Question, how can I determine the impulse response function of a first order hold? On Wikipedia it is simply stated as:
$$ h_{\mathrm{FOH}}(t)\,= \frac{1}{h} \mathrm{tri} \left(\frac{t}{h} \right) = \begin{cases} \frac{1}{h} \left( 1 - \frac{|t|}{h} \right) & \mbox{if } |t| < h \\ 0 & \mbox{otherwise} \end{cases} \ $$
But given it's implementation $$f(t) = f(kh) + \frac{t - kh}{h}(f((k+1)h) - f(kh)) \text{ with }kh \leq t < (k+1)h$$
how do I obtain $h_{FOH}(t)$?
--edit--
So if $f(kh)=δ(0)$ for $k=0$.
For $k=−1$, e.g., $−h≤t<0$ we get $f(t)=f(−h)+\frac{t+h}{h}(f(0)−f(−h))$ combined with $f(−h)=0$ this results in $f(t)=\frac{t+h}{h}\delta(0)$.

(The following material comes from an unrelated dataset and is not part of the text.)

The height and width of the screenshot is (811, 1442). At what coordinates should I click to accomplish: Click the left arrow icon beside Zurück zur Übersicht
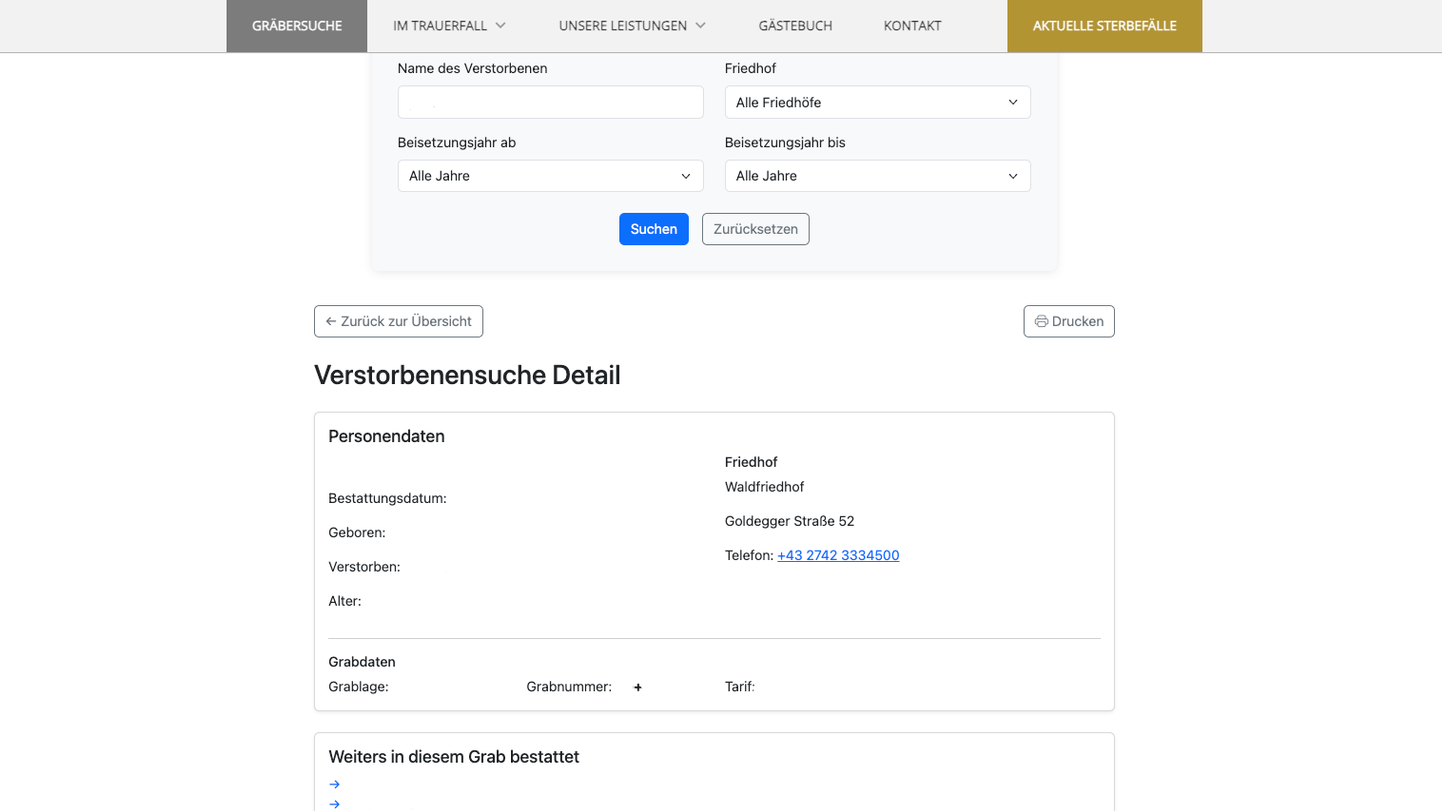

For $k=0$, e.g., $0≤t<h$ we get $f(t)=f(0)+\frac{t}{h}(f(h)−f(0))=δ(0)−\frac{t}{h}\delta(0)$.
So we get $h_{\mathrm{FOH}}(t)\,= \begin{cases} \frac{t + h}{h} \delta(0) & \mbox{if } -h \leq t < 0 \\ \delta(0) - \frac{t}{h} \delta(0) & \mbox{if } 0 \leq t < h \\ 0 & \mbox{otherwise} \end{cases}$
what then follows, is that you have to "see" that this equals the formula with $\text{tri}$ function, as at the start of this message.
clear all;
close all;
clc;
h = 0.01;
t = -1:h:1;
for i = 1:length(t)
if -h <= t(i) && t(i) < 0
y(i) = (t(i) + h) / h;
elseif 0 <= t(i) && t(i) < h
y(i) = 1 - t(i)/h;
else
y(i) = 0;
end
end
fohImpl = @(t,h) triangularPulse(t/h);
figure(1);
plot(t,y);
hold all;
plot(t,fohImpl(t,h));